* **WORK TO COMPLETE**: After finding "Viewport: 582px width, 500px height." in the data, write out its line and all following lines without change, up to and including the last one. Leave out pictures.
===== RECORDS FOR THIS EXERCISE
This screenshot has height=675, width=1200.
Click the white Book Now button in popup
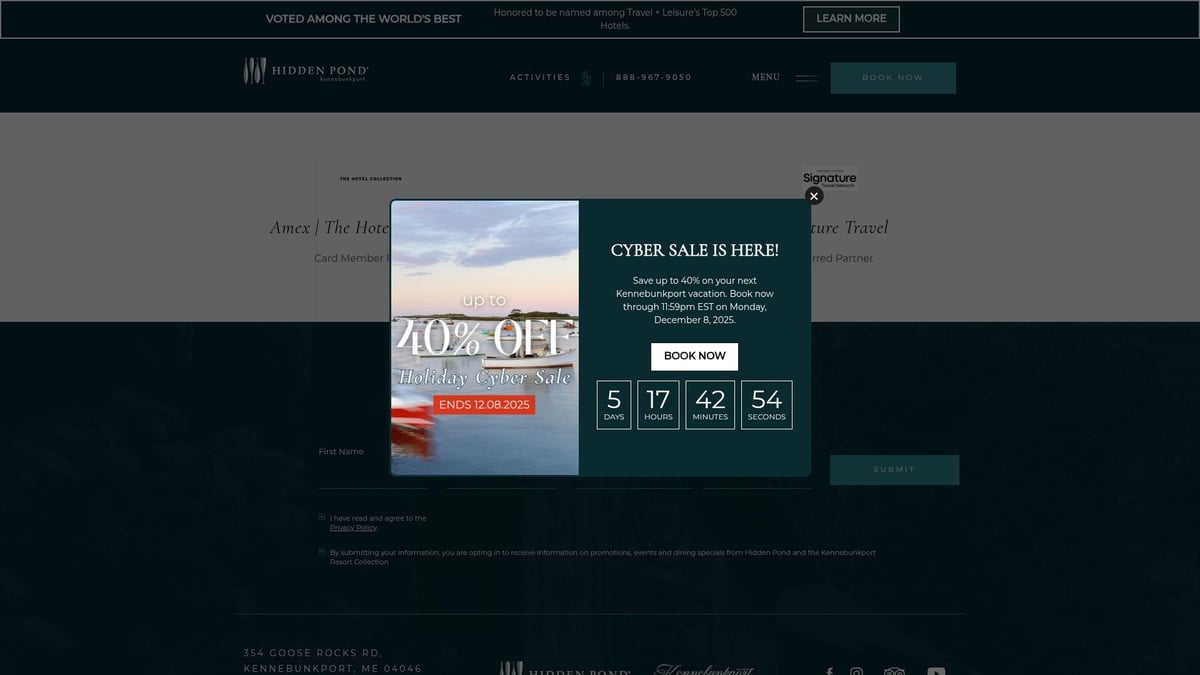(x=694, y=356)
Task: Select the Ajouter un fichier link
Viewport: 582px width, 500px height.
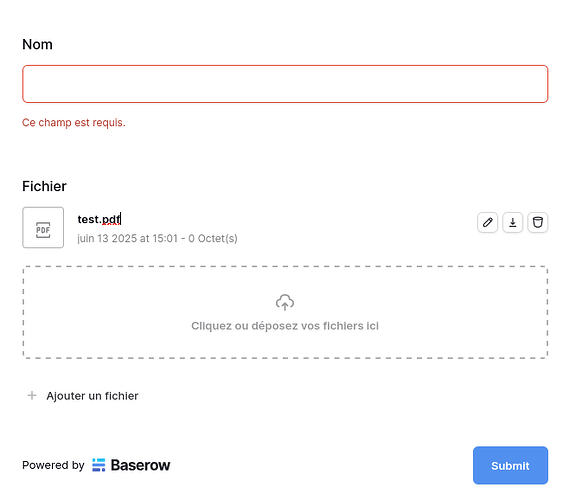Action: [x=92, y=396]
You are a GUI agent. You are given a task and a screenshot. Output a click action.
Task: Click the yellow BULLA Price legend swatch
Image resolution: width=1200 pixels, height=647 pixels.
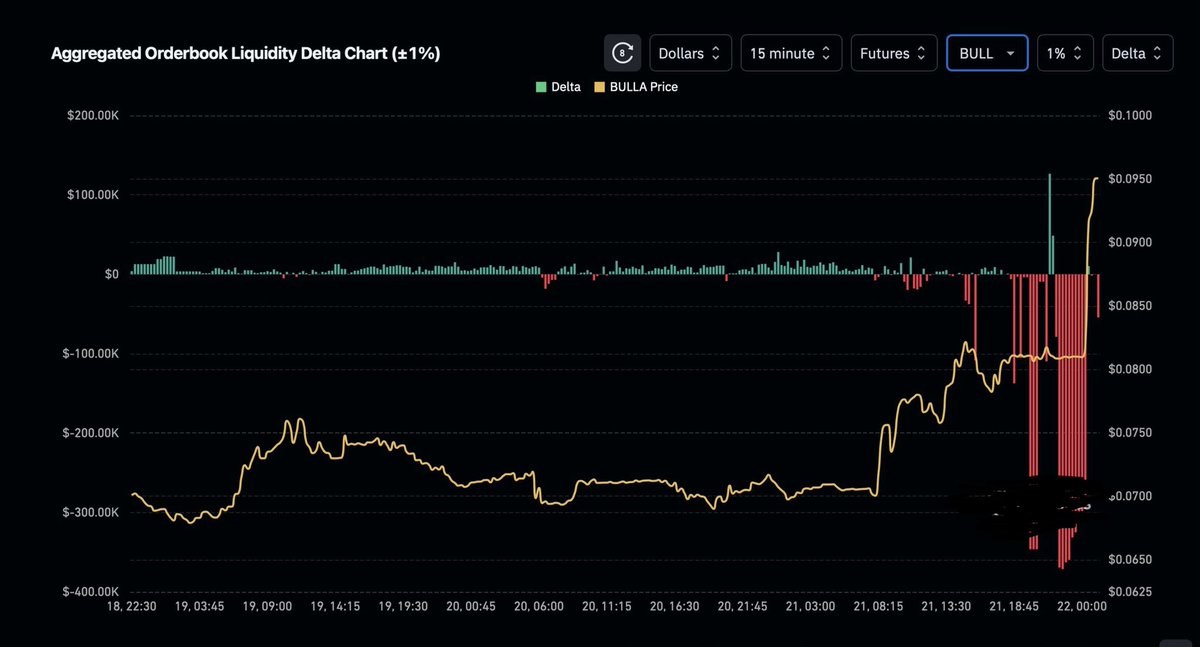[599, 87]
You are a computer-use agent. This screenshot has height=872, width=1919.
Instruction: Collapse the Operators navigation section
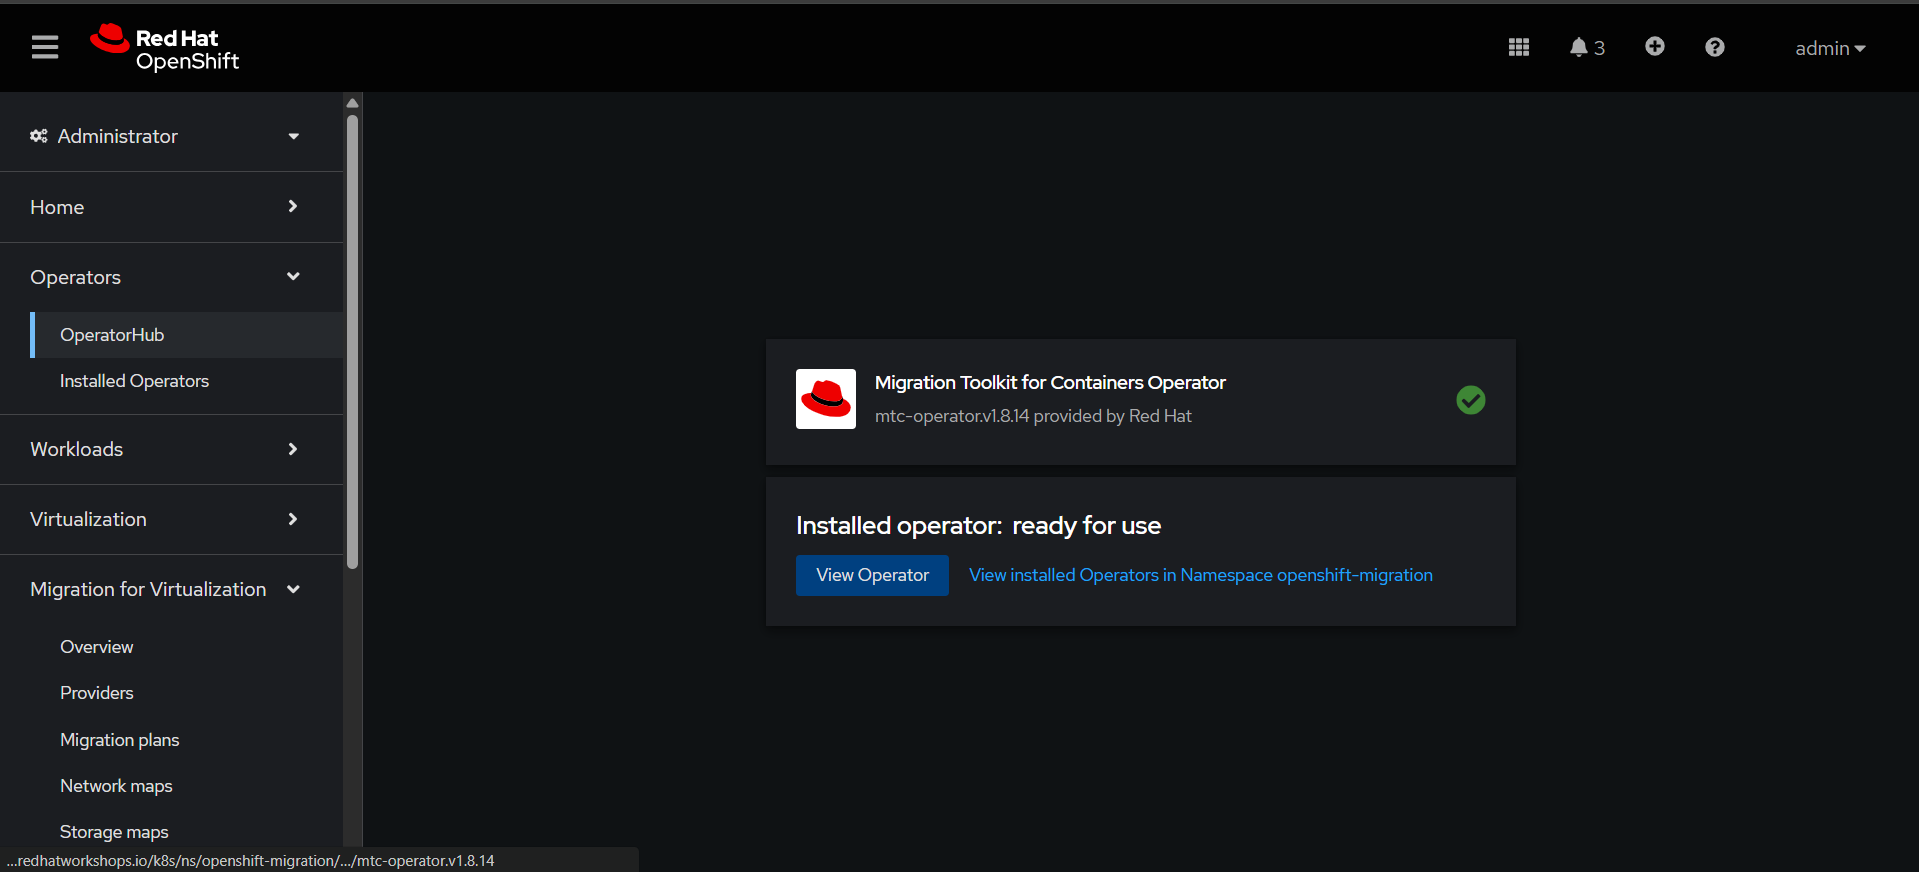pos(165,277)
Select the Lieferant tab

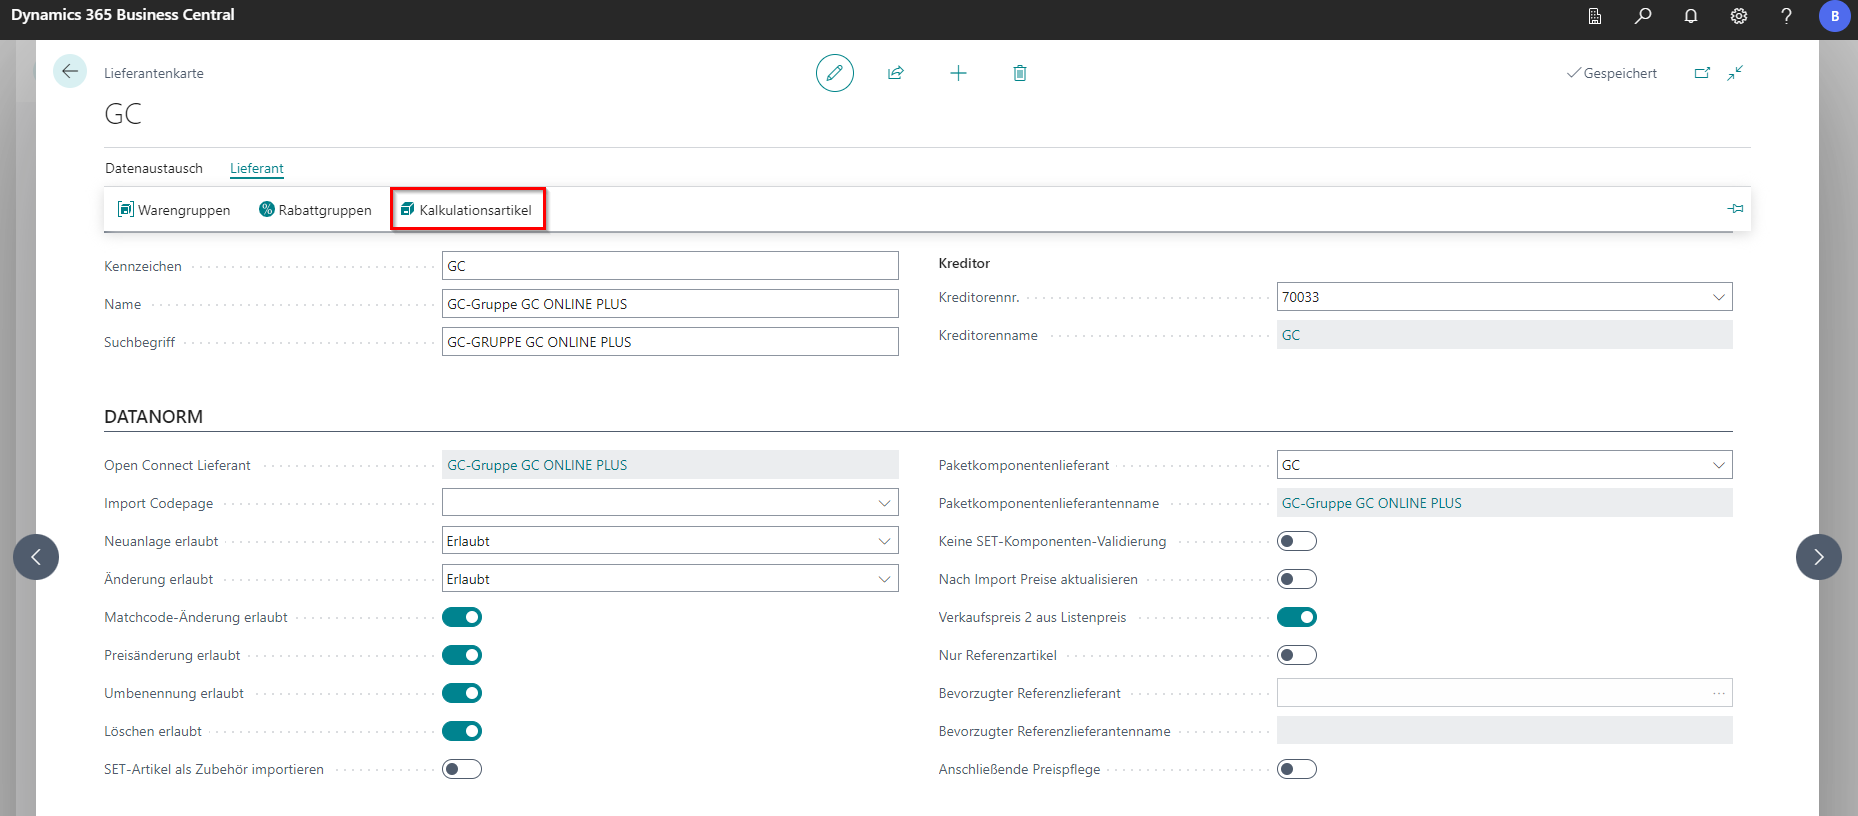(257, 168)
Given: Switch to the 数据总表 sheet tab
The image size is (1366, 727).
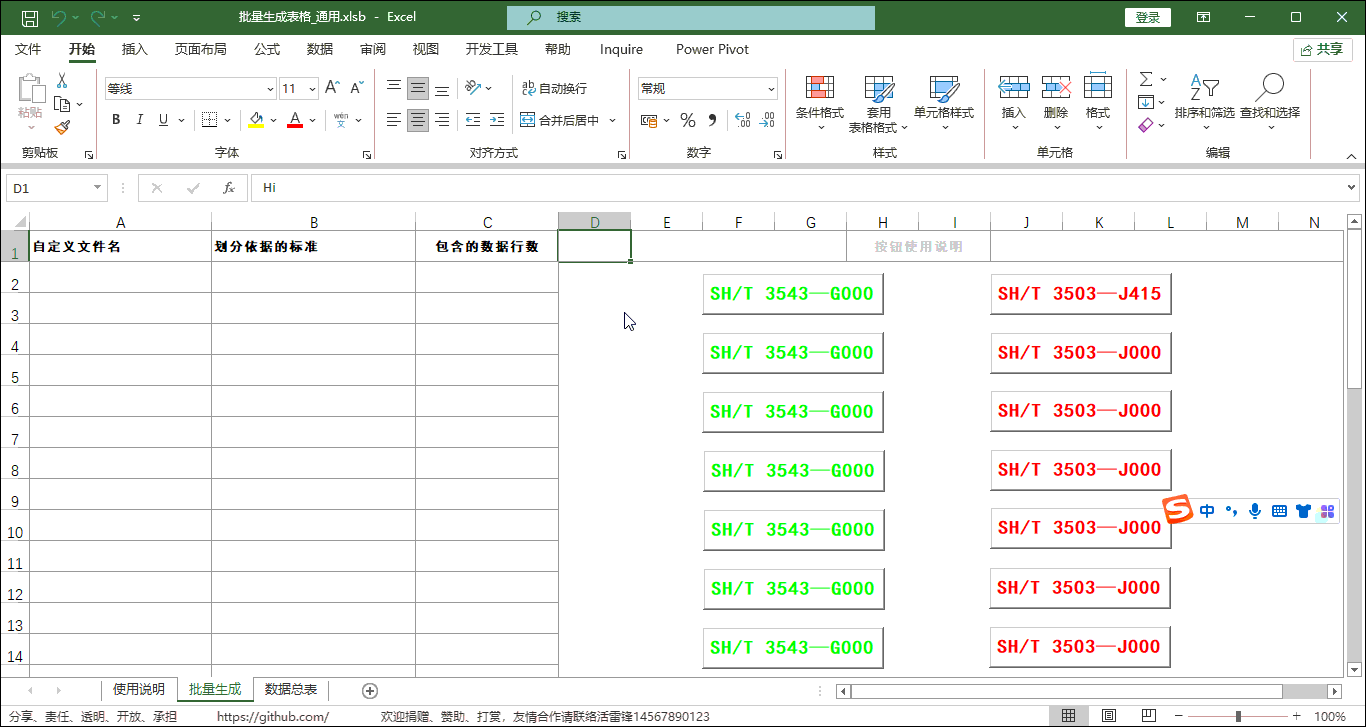Looking at the screenshot, I should [291, 689].
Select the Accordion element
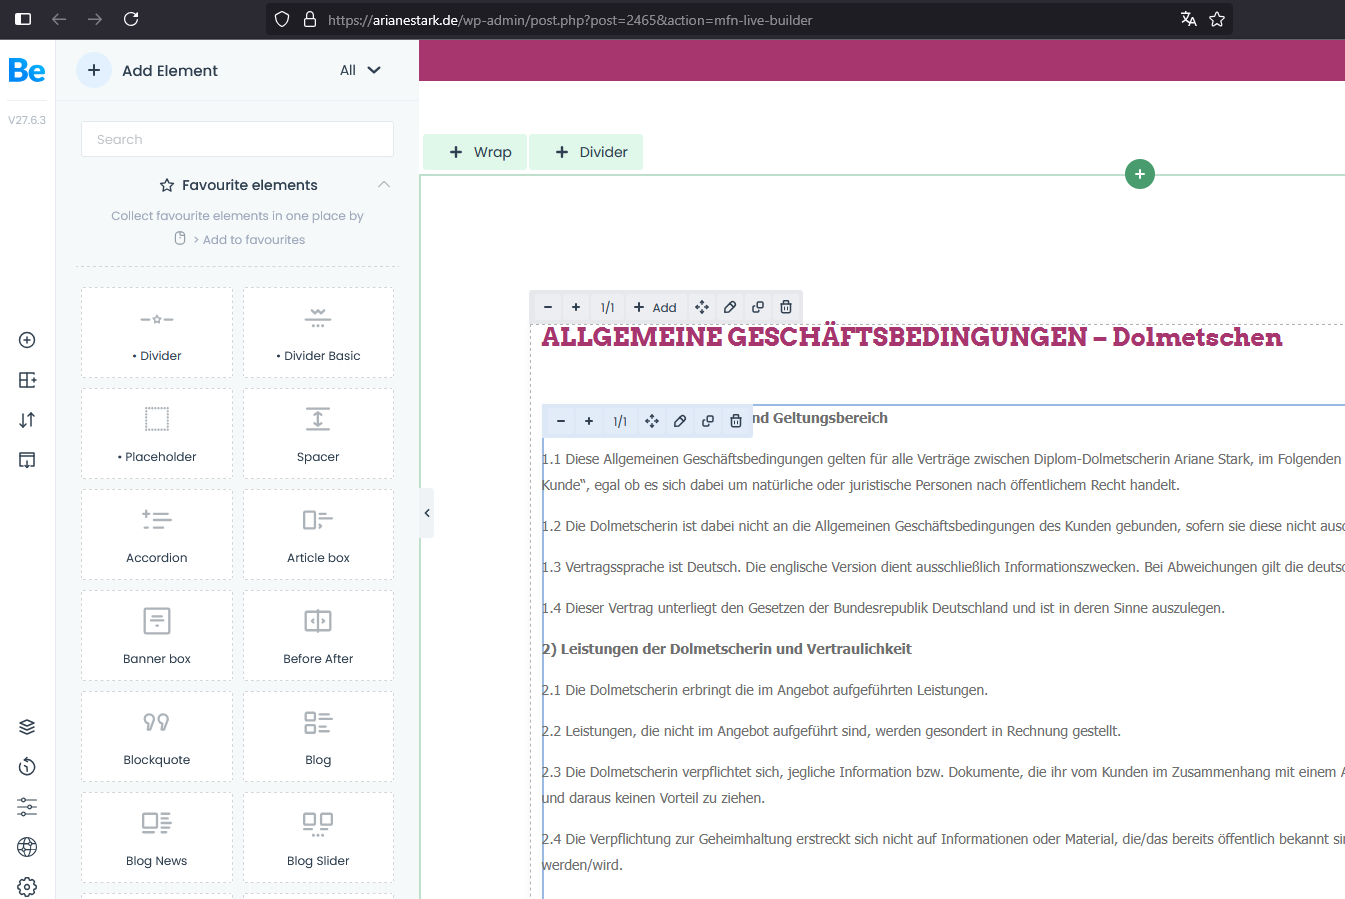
==========
* **THE COMPLETED TASK**:
Viewport: 582px width, 500px height.
Action: [x=92, y=396]
You are a GUI agent. You are given a task and a screenshot. Output a click action.
Task: Click the yellow BULLA Price legend swatch
Image resolution: width=1200 pixels, height=647 pixels.
[599, 87]
You are a computer-use agent. This screenshot has height=872, width=1919.
Instruction: Collapse the Operators navigation section
pos(165,277)
Select the Lieferant tab

(257, 168)
Given: Switch to the 数据总表 sheet tab
The image size is (1366, 727).
Looking at the screenshot, I should [291, 689].
Select the Accordion element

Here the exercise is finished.